[Stored records]

[Start of Attachment]

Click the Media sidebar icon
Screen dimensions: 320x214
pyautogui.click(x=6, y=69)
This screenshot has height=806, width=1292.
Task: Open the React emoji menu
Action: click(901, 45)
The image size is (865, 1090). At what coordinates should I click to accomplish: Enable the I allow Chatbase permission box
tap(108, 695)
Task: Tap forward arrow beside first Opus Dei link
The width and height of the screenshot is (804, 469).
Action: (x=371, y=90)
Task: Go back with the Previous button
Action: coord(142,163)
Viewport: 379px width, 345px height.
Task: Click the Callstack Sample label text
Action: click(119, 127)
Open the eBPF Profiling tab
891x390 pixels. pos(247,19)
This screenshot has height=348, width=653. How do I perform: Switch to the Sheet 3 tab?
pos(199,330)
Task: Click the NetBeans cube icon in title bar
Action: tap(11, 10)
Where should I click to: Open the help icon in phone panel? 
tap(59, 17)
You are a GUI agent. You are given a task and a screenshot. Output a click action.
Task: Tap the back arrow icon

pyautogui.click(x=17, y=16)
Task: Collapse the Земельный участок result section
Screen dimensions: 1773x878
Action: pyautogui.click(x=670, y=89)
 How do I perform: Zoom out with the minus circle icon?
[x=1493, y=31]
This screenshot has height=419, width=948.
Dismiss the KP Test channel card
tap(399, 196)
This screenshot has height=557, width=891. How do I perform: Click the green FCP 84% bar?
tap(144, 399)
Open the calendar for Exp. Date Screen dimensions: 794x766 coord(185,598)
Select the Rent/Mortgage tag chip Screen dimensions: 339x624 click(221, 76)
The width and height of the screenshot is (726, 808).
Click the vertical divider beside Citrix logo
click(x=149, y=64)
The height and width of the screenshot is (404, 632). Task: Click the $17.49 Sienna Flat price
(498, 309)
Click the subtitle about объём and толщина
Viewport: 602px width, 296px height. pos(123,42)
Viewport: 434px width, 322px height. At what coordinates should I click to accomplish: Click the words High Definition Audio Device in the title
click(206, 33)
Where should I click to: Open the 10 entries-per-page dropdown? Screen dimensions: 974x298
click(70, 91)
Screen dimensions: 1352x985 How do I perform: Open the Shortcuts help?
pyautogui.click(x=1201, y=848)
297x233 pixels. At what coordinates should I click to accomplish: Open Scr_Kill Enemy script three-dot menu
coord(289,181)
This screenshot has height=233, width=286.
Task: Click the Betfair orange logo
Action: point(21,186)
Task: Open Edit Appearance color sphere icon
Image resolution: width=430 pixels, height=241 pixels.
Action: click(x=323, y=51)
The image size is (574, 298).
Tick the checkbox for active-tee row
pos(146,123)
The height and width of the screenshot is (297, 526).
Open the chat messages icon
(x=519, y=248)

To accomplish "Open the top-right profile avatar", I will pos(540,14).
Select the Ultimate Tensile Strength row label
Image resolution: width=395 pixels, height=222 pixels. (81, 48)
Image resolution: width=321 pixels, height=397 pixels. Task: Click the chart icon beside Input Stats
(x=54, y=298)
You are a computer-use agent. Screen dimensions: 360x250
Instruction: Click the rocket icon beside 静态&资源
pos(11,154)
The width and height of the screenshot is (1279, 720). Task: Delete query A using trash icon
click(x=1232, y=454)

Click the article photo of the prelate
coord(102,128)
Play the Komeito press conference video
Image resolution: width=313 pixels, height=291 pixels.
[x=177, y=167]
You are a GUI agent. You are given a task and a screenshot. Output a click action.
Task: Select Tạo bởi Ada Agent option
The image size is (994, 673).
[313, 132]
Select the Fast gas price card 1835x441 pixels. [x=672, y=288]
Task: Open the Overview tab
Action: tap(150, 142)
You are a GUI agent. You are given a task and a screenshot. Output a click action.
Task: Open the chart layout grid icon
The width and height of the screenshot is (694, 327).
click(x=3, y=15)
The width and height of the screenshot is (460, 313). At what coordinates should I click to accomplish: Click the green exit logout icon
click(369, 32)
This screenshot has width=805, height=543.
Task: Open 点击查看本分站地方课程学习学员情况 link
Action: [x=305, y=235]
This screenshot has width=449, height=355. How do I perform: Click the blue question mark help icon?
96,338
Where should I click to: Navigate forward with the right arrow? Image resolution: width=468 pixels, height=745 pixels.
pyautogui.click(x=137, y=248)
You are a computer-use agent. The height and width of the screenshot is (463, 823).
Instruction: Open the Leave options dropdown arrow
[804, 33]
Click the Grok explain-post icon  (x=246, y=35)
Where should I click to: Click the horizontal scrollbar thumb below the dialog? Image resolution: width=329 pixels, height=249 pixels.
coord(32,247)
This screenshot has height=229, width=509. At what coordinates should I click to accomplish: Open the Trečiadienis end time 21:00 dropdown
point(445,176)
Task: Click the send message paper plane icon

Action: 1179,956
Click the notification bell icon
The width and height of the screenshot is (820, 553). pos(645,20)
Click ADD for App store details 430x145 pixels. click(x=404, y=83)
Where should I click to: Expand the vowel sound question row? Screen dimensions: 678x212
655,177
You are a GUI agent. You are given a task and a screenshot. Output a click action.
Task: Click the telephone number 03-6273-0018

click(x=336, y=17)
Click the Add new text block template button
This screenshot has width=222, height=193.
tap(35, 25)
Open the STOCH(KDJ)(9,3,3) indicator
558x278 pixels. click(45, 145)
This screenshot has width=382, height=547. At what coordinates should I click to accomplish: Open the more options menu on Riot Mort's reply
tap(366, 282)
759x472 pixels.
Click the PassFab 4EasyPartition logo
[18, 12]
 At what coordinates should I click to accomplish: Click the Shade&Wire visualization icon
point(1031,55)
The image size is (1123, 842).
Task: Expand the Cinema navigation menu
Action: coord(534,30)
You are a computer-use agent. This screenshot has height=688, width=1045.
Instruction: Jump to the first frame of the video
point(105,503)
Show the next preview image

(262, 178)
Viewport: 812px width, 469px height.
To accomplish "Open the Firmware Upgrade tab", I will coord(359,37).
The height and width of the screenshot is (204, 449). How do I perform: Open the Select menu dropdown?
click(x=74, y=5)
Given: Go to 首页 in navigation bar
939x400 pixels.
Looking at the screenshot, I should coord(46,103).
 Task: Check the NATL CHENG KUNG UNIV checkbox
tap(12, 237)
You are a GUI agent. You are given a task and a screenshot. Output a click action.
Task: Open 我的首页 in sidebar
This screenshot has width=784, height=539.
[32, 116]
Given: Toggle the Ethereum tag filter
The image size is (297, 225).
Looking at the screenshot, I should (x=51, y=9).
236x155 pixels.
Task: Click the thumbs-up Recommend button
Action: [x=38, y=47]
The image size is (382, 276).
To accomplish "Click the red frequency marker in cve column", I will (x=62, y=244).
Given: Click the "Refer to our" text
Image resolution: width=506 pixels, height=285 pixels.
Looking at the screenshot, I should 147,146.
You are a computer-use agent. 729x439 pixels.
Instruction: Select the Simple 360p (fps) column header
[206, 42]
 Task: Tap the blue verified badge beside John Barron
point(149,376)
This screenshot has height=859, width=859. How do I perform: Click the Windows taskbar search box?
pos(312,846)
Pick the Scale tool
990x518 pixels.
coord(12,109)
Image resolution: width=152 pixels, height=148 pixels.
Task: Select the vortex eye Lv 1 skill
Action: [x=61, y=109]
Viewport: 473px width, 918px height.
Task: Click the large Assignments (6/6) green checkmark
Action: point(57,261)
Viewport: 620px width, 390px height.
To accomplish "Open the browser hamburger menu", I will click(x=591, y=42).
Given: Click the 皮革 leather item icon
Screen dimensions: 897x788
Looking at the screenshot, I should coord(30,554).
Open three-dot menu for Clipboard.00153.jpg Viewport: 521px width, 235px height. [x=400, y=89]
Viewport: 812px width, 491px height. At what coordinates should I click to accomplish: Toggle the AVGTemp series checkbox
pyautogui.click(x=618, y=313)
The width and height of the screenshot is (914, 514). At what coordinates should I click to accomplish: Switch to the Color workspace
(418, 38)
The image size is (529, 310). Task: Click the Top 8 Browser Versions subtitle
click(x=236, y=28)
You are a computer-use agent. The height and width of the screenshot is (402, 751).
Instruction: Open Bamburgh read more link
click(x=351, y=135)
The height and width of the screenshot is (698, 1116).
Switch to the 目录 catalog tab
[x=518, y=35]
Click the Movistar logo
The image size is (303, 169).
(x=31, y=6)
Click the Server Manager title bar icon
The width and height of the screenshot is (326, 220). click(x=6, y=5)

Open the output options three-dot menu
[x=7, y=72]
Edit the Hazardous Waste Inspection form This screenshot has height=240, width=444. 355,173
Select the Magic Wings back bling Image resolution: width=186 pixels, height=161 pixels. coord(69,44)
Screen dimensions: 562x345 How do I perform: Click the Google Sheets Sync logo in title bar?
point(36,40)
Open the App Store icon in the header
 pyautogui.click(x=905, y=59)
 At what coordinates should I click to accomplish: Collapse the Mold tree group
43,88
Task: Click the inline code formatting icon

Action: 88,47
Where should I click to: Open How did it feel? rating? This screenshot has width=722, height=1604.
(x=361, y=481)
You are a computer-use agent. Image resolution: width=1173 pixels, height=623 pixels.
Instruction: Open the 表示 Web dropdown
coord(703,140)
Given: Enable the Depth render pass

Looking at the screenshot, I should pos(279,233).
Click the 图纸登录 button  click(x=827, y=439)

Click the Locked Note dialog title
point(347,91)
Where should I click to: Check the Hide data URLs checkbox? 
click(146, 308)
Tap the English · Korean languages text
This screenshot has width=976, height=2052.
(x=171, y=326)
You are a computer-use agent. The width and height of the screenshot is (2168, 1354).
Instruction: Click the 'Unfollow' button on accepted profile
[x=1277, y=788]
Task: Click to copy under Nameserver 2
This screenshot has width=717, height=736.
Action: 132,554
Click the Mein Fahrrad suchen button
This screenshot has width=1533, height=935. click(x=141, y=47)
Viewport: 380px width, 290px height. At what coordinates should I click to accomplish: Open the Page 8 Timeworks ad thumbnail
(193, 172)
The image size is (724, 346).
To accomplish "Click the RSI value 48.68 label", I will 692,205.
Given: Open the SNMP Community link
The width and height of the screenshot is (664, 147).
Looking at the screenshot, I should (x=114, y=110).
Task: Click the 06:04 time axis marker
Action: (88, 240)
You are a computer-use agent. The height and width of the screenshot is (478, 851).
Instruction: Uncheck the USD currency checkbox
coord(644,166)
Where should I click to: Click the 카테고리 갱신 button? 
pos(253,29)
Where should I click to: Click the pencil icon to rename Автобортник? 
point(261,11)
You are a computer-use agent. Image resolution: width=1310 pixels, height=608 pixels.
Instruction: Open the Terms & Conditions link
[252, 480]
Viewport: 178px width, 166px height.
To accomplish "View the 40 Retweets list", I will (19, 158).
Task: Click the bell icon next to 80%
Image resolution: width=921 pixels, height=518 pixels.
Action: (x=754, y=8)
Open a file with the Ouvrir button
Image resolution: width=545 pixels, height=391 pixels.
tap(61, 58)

[End of Attachment]

Among the records above, extract exactly the lines from the line with "The width and height of the screenshot is (914, 514)." to the line with "is (402, 751).", both lines included, and leave out the rest.

The width and height of the screenshot is (914, 514). At what coordinates should I click to accomplish: Switch to the Color workspace
(418, 38)
The image size is (529, 310). Task: Click the Top 8 Browser Versions subtitle
click(x=236, y=28)
You are a computer-use agent. The height and width of the screenshot is (402, 751).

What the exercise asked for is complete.